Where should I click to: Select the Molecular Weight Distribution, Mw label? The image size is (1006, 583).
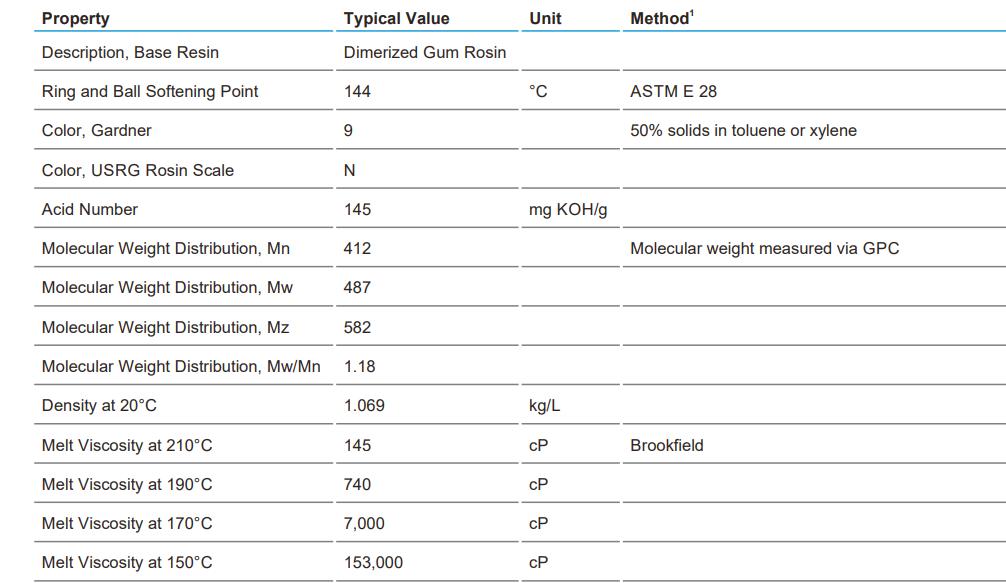pyautogui.click(x=167, y=287)
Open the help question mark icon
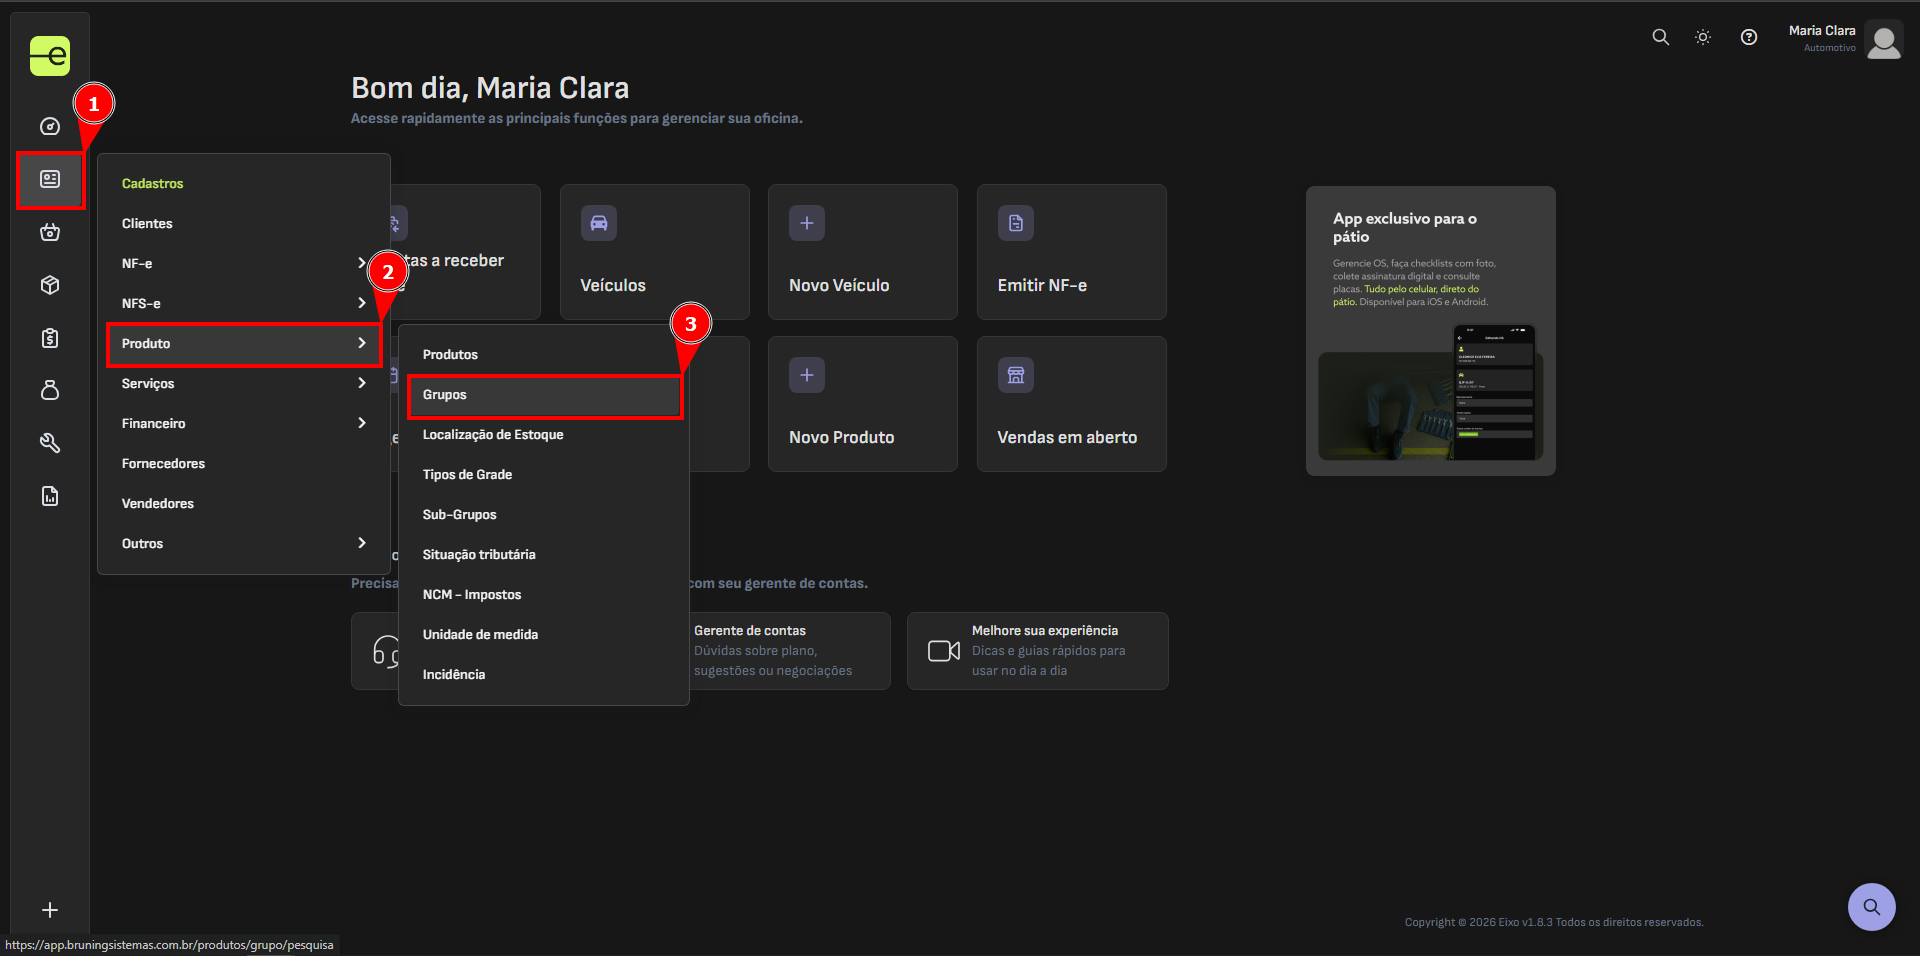The width and height of the screenshot is (1920, 956). [1749, 37]
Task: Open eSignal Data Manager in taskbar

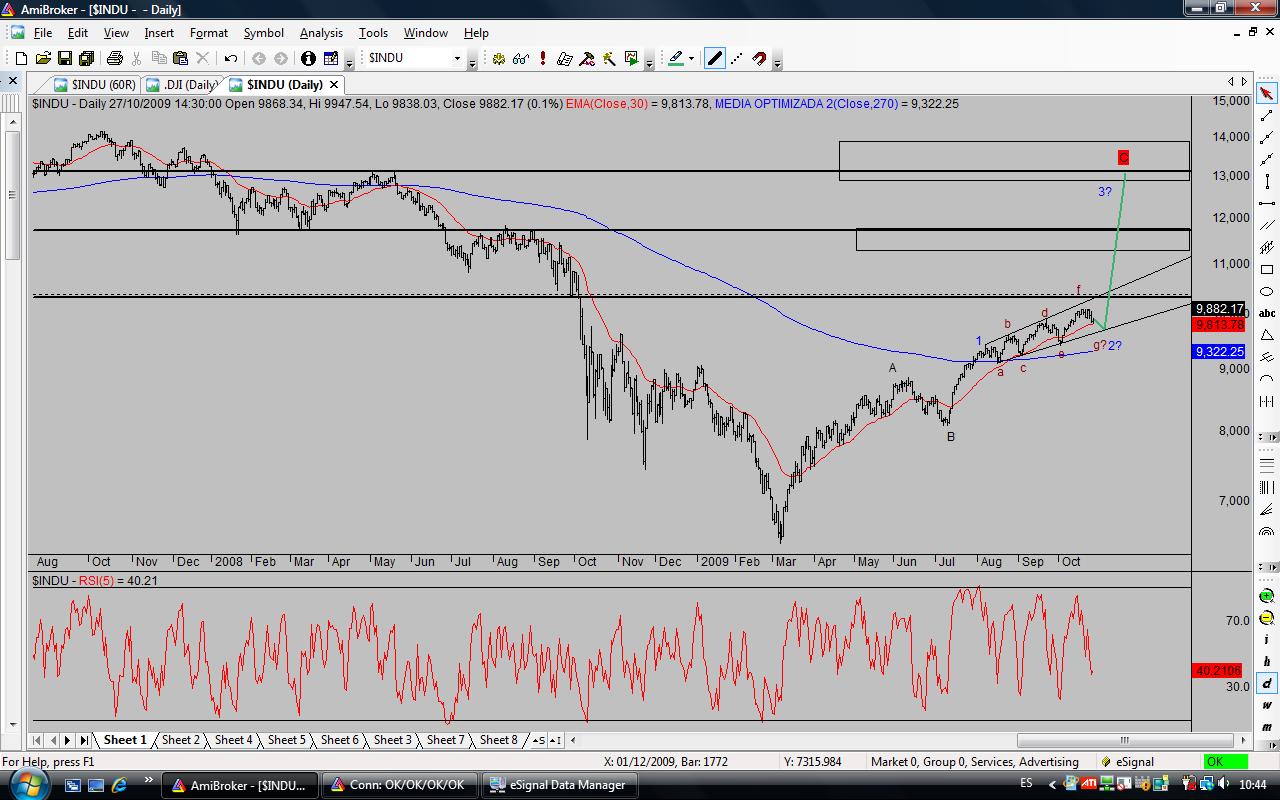Action: [558, 785]
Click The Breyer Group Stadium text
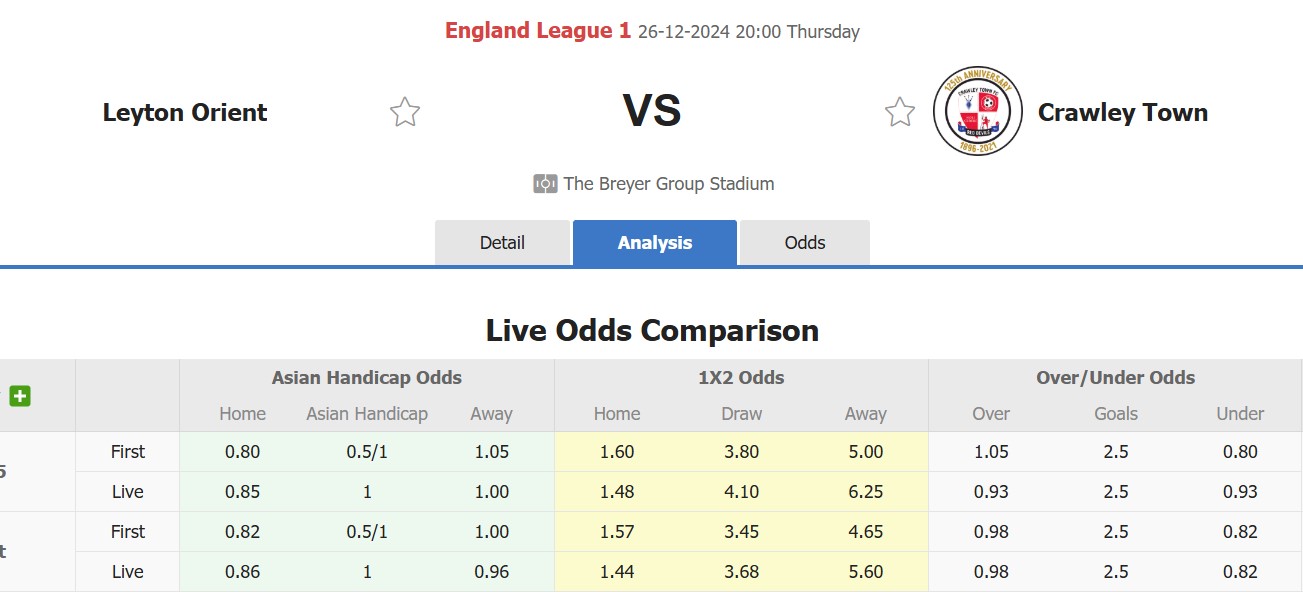Viewport: 1303px width, 592px height. click(668, 184)
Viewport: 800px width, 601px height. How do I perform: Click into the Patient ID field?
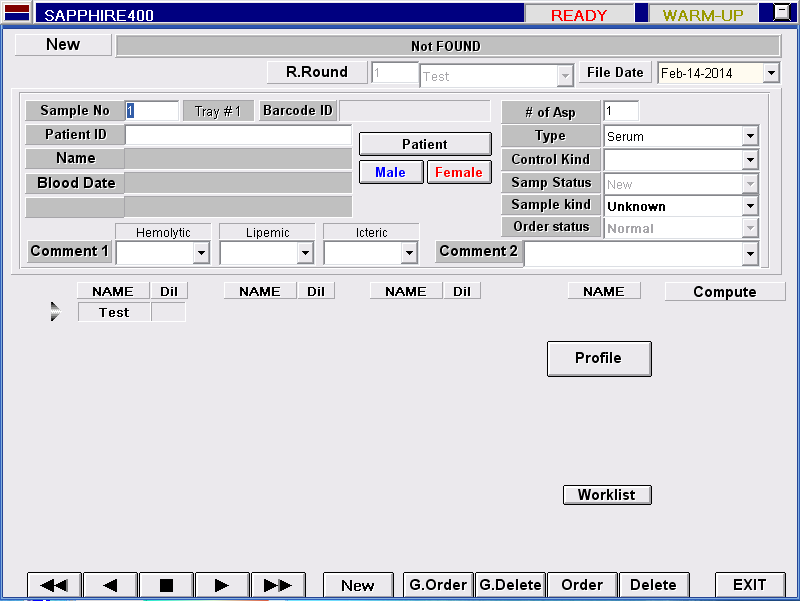pyautogui.click(x=238, y=135)
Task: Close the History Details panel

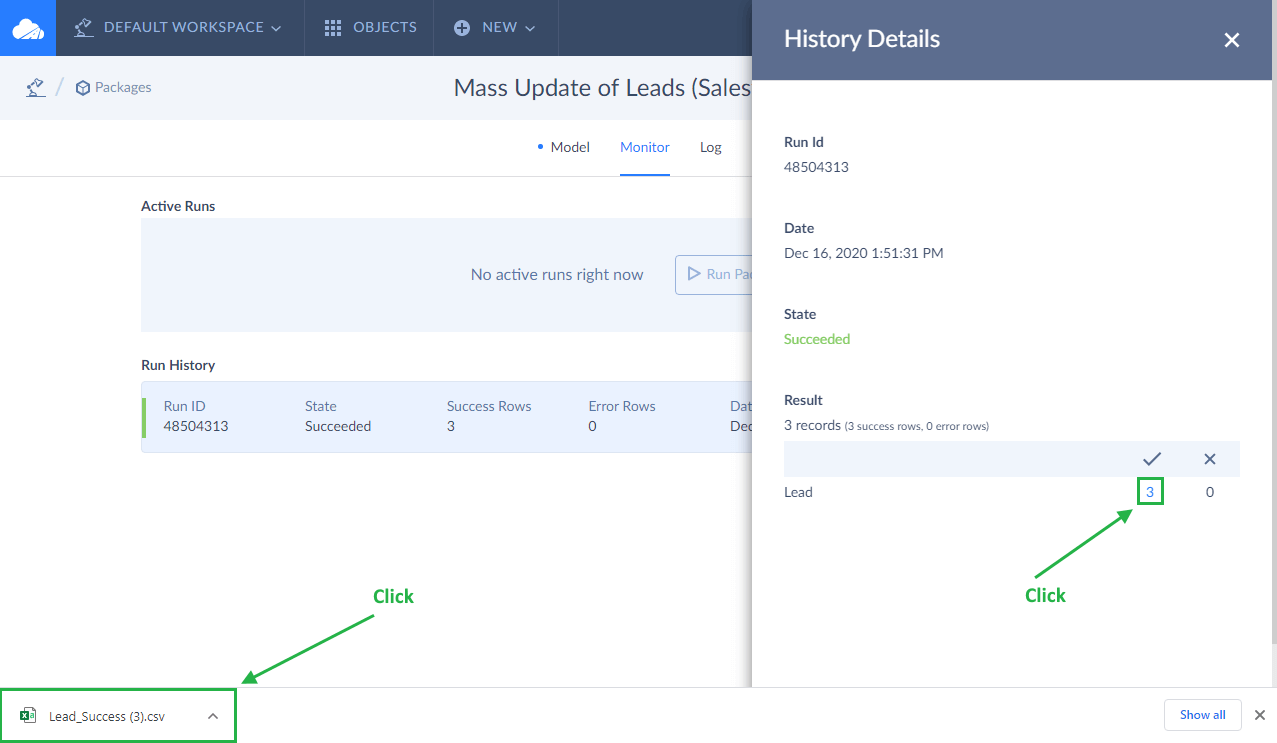Action: coord(1231,40)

#### [Task brief]
Would you retype exactly the lines running from the line that contains "Open the help question mark icon" through the end of the listing above, both included? Skip every picture.

#### [The answer]
Open the help question mark icon
The width and height of the screenshot is (1920, 956). [1749, 37]
Task: Open eSignal Data Manager in taskbar

Action: [558, 785]
Click The Breyer Group Stadium text
Viewport: 1303px width, 592px height. click(668, 184)
Viewport: 800px width, 601px height. How do I perform: Click into the Patient ID field?
pyautogui.click(x=238, y=135)
Task: Close the History Details panel

Action: coord(1231,40)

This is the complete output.